→ Stated task
In the data below, change every "At what coordinates should I click to accomplish" to "Which point should I click to carry out" and reproduce the rest unaltered.
####
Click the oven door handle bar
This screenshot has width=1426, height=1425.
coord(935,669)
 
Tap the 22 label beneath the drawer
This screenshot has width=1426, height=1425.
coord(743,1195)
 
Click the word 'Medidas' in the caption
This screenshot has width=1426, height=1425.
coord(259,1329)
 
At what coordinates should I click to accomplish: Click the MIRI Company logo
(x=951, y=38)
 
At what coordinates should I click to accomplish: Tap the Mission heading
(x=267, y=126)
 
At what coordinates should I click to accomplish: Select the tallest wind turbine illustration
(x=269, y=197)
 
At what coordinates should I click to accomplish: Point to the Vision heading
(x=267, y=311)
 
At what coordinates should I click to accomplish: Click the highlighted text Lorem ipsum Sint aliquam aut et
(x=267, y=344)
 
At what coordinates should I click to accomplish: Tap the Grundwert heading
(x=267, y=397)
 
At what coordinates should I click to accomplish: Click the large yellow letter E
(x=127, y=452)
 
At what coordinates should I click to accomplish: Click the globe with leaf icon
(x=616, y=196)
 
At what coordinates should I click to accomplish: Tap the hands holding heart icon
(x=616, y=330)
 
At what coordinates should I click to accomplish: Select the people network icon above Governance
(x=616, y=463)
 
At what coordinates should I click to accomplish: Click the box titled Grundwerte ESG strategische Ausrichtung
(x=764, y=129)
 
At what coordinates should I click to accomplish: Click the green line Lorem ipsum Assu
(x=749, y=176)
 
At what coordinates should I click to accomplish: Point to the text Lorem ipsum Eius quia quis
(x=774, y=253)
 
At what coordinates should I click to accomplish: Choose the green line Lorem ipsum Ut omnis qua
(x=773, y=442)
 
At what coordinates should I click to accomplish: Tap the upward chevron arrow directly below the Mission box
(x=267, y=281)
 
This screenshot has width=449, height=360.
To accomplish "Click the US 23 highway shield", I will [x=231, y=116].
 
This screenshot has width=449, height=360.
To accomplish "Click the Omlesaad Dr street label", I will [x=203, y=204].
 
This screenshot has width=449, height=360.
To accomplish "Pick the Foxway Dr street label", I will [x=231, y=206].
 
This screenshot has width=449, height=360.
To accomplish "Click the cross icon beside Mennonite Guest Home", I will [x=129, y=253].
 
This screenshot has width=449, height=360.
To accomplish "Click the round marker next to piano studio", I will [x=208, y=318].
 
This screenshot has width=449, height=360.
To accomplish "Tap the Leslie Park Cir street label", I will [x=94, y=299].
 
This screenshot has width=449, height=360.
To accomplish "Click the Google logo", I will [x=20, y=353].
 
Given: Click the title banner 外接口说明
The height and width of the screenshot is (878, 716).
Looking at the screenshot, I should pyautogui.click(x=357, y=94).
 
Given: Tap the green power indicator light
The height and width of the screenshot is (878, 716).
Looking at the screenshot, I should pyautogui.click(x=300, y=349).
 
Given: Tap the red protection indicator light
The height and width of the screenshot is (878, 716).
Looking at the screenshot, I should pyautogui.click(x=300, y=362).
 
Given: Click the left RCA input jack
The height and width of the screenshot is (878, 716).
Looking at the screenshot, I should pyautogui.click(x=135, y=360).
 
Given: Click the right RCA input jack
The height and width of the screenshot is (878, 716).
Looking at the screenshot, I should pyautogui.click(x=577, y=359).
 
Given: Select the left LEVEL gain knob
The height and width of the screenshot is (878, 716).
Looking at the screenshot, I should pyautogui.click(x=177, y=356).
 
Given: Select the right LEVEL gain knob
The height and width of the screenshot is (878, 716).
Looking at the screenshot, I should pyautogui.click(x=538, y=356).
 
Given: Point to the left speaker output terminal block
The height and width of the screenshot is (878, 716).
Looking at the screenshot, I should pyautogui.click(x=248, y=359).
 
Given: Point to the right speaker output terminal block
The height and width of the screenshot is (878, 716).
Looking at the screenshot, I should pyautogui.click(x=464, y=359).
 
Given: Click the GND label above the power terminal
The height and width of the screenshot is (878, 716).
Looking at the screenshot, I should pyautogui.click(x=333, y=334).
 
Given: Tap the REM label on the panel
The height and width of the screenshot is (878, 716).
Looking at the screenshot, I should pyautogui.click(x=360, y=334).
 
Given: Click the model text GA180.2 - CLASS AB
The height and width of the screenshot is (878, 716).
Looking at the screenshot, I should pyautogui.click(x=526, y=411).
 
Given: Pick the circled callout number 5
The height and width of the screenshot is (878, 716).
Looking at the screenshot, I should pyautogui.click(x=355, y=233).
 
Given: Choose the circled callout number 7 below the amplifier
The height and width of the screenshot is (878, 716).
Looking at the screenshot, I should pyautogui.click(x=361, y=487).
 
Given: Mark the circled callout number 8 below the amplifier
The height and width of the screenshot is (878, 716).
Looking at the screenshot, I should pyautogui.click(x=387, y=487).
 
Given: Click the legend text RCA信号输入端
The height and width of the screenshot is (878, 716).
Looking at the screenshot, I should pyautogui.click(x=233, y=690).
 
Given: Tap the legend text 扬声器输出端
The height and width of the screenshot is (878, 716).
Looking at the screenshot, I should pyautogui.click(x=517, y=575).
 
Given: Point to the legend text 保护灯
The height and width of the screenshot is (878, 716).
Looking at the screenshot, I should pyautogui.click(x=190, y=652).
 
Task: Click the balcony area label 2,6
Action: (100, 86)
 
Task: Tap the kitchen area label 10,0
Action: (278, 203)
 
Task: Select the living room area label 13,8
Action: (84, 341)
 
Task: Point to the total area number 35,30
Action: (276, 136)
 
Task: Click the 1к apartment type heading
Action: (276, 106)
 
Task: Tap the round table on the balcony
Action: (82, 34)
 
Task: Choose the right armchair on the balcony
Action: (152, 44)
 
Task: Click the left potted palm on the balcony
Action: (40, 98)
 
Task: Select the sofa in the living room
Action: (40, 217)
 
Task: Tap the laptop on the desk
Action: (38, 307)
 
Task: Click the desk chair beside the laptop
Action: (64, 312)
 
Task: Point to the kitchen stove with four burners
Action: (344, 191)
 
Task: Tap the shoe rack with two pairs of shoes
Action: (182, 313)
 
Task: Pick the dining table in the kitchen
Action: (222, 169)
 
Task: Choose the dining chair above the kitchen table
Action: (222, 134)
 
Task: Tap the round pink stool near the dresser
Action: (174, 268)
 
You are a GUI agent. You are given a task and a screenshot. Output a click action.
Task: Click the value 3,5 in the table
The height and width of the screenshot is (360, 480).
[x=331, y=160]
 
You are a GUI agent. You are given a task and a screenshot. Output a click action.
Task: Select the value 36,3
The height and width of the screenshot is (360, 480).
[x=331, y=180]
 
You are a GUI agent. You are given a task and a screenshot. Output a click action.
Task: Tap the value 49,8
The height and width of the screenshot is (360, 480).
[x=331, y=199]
####
→ Output for this task
Click the oven door handle bar
This screenshot has width=1426, height=1425.
coord(935,669)
 
Tap the 22 label beneath the drawer
This screenshot has width=1426, height=1425.
coord(743,1195)
 
Click the word 'Medidas' in the caption
This screenshot has width=1426, height=1425.
coord(259,1329)
 
Which point should I click to carry out: Click the MIRI Company logo
(x=951, y=38)
 
Which point should I click to carry out: Tap the Mission heading
(x=267, y=126)
 
Which point should I click to carry out: Select the tallest wind turbine illustration
(x=269, y=197)
 
Which point should I click to carry out: Point to the Vision heading
(x=267, y=311)
 
Which point should I click to carry out: Click the highlighted text Lorem ipsum Sint aliquam aut et
(x=267, y=344)
 
Which point should I click to carry out: Tap the Grundwert heading
(x=267, y=397)
 
Which point should I click to carry out: Click the large yellow letter E
(x=127, y=452)
 
Which point should I click to carry out: Click the globe with leaf icon
(x=616, y=196)
 
Which point should I click to carry out: Tap the hands holding heart icon
(x=616, y=330)
 
Which point should I click to carry out: Select the people network icon above Governance
(x=616, y=463)
 
Which point should I click to carry out: Click the box titled Grundwerte ESG strategische Ausrichtung
(x=764, y=129)
 
Which point should I click to carry out: Click the green line Lorem ipsum Assu
(x=749, y=176)
 
Which point should I click to carry out: Point to the text Lorem ipsum Eius quia quis
(x=774, y=253)
 
Which point should I click to carry out: Choose the green line Lorem ipsum Ut omnis qua
(x=773, y=442)
 
Which point should I click to carry out: Tap the upward chevron arrow directly below the Mission box
(x=267, y=281)
 
This screenshot has width=449, height=360.
To accomplish "Click the US 23 highway shield", I will [x=231, y=116].
 
This screenshot has width=449, height=360.
To accomplish "Click the Omlesaad Dr street label", I will [x=203, y=204].
 
This screenshot has width=449, height=360.
To accomplish "Pick the Foxway Dr street label", I will [x=231, y=206].
 
This screenshot has width=449, height=360.
To accomplish "Click the cross icon beside Mennonite Guest Home", I will [x=129, y=253].
 
This screenshot has width=449, height=360.
To accomplish "Click the round marker next to piano studio", I will [x=208, y=318].
 
This screenshot has width=449, height=360.
To accomplish "Tap the Leslie Park Cir street label", I will [x=94, y=299].
 
This screenshot has width=449, height=360.
To accomplish "Click the Google logo", I will [x=20, y=353].
 
Given: Click the title banner 外接口说明
The height and width of the screenshot is (878, 716).
Looking at the screenshot, I should pyautogui.click(x=357, y=94).
 
Given: Tap the green power indicator light
The height and width of the screenshot is (878, 716).
Looking at the screenshot, I should pyautogui.click(x=300, y=349).
 
Given: Tap the red protection indicator light
The height and width of the screenshot is (878, 716).
Looking at the screenshot, I should pyautogui.click(x=300, y=362).
 
Given: Click the left RCA input jack
The height and width of the screenshot is (878, 716).
Looking at the screenshot, I should pyautogui.click(x=135, y=360).
 
Given: Click the right RCA input jack
The height and width of the screenshot is (878, 716).
Looking at the screenshot, I should pyautogui.click(x=577, y=359).
 
Given: Select the left LEVEL gain knob
The height and width of the screenshot is (878, 716).
Looking at the screenshot, I should pyautogui.click(x=177, y=356).
 
Given: Select the right LEVEL gain knob
The height and width of the screenshot is (878, 716).
Looking at the screenshot, I should pyautogui.click(x=538, y=356).
 
Given: Point to the left speaker output terminal block
The height and width of the screenshot is (878, 716).
Looking at the screenshot, I should pyautogui.click(x=248, y=359).
 
Given: Point to the right speaker output terminal block
The height and width of the screenshot is (878, 716).
Looking at the screenshot, I should pyautogui.click(x=464, y=359).
 
Given: Click the GND label above the power terminal
The height and width of the screenshot is (878, 716).
Looking at the screenshot, I should pyautogui.click(x=333, y=334).
 
Given: Tap the REM label on the panel
The height and width of the screenshot is (878, 716).
Looking at the screenshot, I should pyautogui.click(x=360, y=334).
 
Given: Click the model text GA180.2 - CLASS AB
The height and width of the screenshot is (878, 716).
Looking at the screenshot, I should pyautogui.click(x=526, y=411).
 
Given: Pick the circled callout number 5
The height and width of the screenshot is (878, 716).
Looking at the screenshot, I should pyautogui.click(x=355, y=233).
 
Given: Choose the circled callout number 7 below the amplifier
The height and width of the screenshot is (878, 716).
Looking at the screenshot, I should pyautogui.click(x=361, y=487).
 
Given: Mark the circled callout number 8 below the amplifier
The height and width of the screenshot is (878, 716).
Looking at the screenshot, I should pyautogui.click(x=387, y=487).
 
Given: Click the legend text RCA信号输入端
The height and width of the screenshot is (878, 716).
Looking at the screenshot, I should pyautogui.click(x=233, y=690).
 
Given: Tap the legend text 扬声器输出端
The height and width of the screenshot is (878, 716).
Looking at the screenshot, I should pyautogui.click(x=517, y=575).
 
Given: Point to the legend text 保护灯
The height and width of the screenshot is (878, 716).
Looking at the screenshot, I should pyautogui.click(x=190, y=652).
 
Task: Click the balcony area label 2,6
Action: (100, 86)
 
Task: Tap the kitchen area label 10,0
Action: (278, 203)
 
Task: Select the living room area label 13,8
Action: (84, 341)
 
Task: Point to the total area number 35,30
Action: (276, 136)
 
Task: Click the 1к apartment type heading
Action: (276, 106)
 
Task: Tap the round table on the balcony
Action: (82, 34)
 
Task: Choose the right armchair on the balcony
Action: (152, 44)
 
Task: Click the left potted palm on the balcony
Action: (40, 98)
 
Task: Select the sofa in the living room
Action: (40, 217)
 
Task: Tap the laptop on the desk
Action: (38, 307)
 
Task: Click the desk chair beside the laptop
Action: (64, 312)
 
Task: Point to the kitchen stove with four burners
Action: (344, 191)
 
Task: Tap the shoe rack with two pairs of shoes
Action: (182, 313)
 
Task: Pick the dining table in the kitchen
Action: (222, 169)
 
Task: Choose the dining chair above the kitchen table
Action: (222, 134)
 
Task: Tap the round pink stool near the dresser
Action: (174, 268)
 
You are a GUI agent. You are given a task and a screenshot. Output a click action.
Task: Click the value 3,5 in the table
The height and width of the screenshot is (360, 480).
[x=331, y=160]
 
You are a GUI agent. You are given a task and a screenshot. Output a click action.
Task: Select the value 36,3
The height and width of the screenshot is (360, 480).
[x=331, y=180]
 
You are a GUI agent. You are given a task and a screenshot. Output a click action.
Task: Tap the value 49,8
The height and width of the screenshot is (360, 480).
[x=331, y=199]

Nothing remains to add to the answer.